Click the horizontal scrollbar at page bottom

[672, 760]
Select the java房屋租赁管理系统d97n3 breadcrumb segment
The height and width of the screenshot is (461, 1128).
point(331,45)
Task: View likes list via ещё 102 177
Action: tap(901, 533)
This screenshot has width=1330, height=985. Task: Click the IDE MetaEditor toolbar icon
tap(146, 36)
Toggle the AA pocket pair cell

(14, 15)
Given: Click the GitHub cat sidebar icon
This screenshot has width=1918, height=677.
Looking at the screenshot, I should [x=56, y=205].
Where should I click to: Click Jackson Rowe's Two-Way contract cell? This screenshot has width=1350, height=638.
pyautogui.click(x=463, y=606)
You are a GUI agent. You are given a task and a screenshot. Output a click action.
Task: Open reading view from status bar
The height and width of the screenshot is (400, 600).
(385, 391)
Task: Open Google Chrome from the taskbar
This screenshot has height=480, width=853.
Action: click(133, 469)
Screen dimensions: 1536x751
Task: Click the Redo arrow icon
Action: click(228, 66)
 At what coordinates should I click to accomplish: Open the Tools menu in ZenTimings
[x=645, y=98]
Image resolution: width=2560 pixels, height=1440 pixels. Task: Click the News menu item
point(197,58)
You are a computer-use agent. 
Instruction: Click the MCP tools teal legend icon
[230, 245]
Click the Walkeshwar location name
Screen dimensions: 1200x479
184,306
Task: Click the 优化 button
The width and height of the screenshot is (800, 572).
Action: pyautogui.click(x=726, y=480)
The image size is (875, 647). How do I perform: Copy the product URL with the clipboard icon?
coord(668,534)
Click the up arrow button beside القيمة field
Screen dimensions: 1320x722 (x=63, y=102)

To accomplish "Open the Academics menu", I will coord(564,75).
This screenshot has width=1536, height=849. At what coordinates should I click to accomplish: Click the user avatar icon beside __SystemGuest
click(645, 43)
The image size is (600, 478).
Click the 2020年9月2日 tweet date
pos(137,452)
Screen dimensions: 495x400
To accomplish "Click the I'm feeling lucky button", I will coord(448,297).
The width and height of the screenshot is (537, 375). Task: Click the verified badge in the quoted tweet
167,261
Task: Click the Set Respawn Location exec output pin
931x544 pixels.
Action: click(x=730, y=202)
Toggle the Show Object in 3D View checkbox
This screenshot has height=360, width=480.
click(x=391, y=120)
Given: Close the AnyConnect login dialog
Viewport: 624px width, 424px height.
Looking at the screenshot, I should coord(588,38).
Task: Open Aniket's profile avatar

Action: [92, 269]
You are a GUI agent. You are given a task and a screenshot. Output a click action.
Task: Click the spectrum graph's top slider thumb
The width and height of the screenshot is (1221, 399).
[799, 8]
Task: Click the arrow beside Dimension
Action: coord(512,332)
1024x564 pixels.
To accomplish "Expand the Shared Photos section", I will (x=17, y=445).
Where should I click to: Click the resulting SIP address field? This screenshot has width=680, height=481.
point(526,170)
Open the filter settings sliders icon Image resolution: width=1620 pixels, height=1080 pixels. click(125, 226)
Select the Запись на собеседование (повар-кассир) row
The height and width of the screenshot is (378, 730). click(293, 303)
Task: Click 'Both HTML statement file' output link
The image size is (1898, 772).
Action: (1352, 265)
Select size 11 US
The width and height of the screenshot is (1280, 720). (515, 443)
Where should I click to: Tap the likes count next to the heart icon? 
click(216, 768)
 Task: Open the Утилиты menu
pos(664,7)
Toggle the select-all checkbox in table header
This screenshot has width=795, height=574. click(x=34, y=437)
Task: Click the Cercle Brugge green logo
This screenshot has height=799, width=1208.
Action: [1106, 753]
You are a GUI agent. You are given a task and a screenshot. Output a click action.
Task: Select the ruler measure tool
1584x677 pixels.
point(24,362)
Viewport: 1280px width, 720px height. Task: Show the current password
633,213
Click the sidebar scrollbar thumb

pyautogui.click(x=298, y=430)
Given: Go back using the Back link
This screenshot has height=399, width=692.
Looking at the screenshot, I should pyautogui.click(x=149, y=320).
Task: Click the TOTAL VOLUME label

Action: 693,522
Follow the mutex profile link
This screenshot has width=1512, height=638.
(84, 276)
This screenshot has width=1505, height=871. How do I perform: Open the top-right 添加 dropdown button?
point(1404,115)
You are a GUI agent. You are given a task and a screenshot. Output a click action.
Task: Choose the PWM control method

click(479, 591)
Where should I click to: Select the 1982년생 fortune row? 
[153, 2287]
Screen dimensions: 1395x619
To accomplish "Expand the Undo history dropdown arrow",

★ ★ ★ ★ ★ ★ ★

Determine the count of lines in the data that contain the string "from", and reply with that count alone.

2